▸ SELECTED PASSAGE:
— START —

For your second question, if you want to construct a Heisenberg group in a coordinate free way, you take any projective $R$-module with a symplectic form, and define the central extension of $M$ by $R$ by taking the 2-cocycle to be the form you chose. Since bilinearity implies the cocycle condition, this construction is a functor on symplectic modules over a commutative ring, i.e., module symplectomorphisms are taken to group isomorphisms. This is essentially the same as your first construction, but with $\omega$ instead of $\frac12\omega$. This construction can be generalized to the setting of schemes and similar objects by using locally free sheaves, and one may also twist the center $R$ to be a line bundle - this appears, e.g., in the beginning of Lysenko's paper on metaplectic bundles.

If $2$ is invertible in $R$, then one may consider the cocycle $\frac12\omega$ instead of $\omega$, and there is a straightforward isomorphism between the central extensions as groups, given by dilating the center. If your reason for wanting the $\frac12$ normalization is so you can have compatibility with exponentiation, then that reason disappears when working in small characteristic, where exponentiation doesn't make sense.

— END —

▸ WORK REQUIRED: Rewrite the passage on Heisenberg groups starting at "For your second" and ending at "on metaplectic bundles.", putting "nondegenerate alternating form" in place of "symplectic form". Rely only on the passage on Heisenberg groups.

▸ MATERIAL PROVIDED:

— START —

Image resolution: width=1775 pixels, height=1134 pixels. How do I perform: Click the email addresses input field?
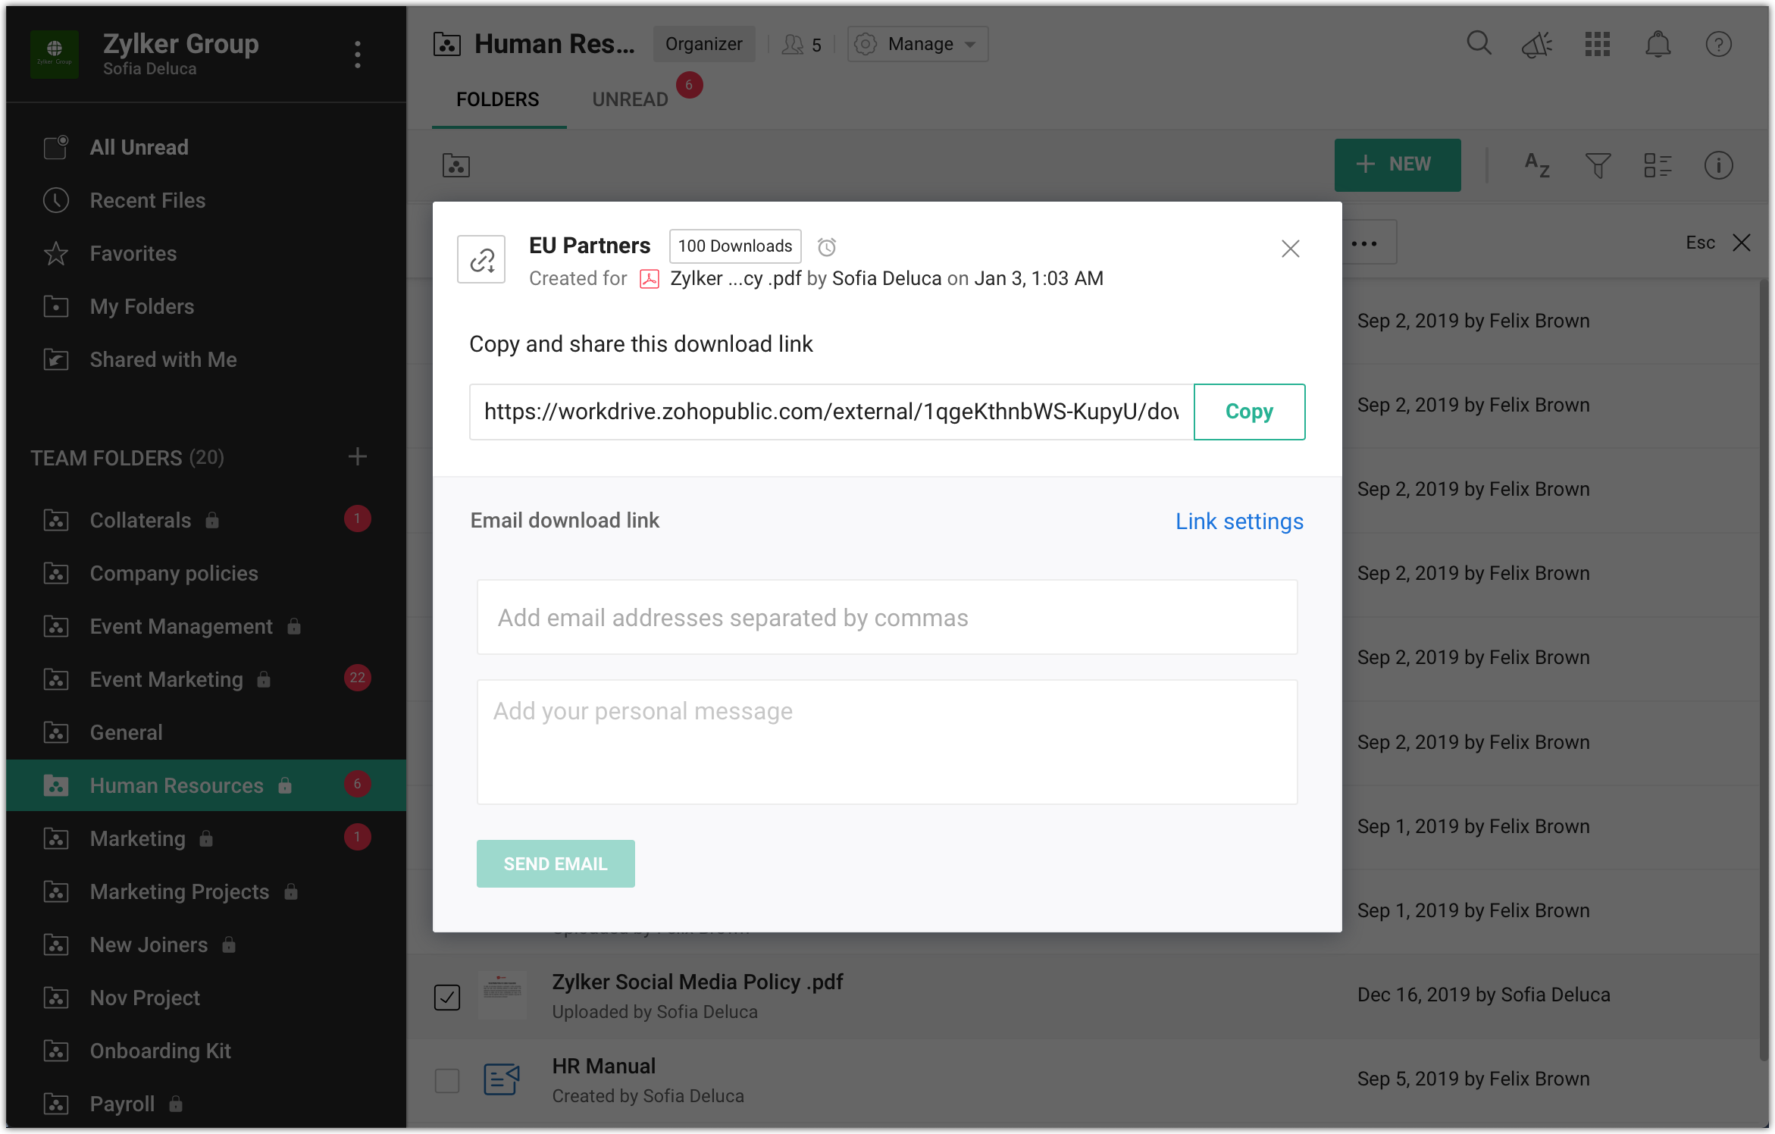click(887, 618)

— END —

▸ RESULT:
For your second question, if you want to construct a Heisenberg group in a coordinate free way, you take any projective $R$-module with a nondegenerate alternating form, and define the central extension of $M$ by $R$ by taking the 2-cocycle to be the form you chose. Since bilinearity implies the cocycle condition, this construction is a functor on symplectic modules over a commutative ring, i.e., module symplectomorphisms are taken to group isomorphisms. This is essentially the same as your first construction, but with $\omega$ instead of $\frac12\omega$. This construction can be generalized to the setting of schemes and similar objects by using locally free sheaves, and one may also twist the center $R$ to be a line bundle - this appears, e.g., in the beginning of Lysenko's paper on metaplectic bundles.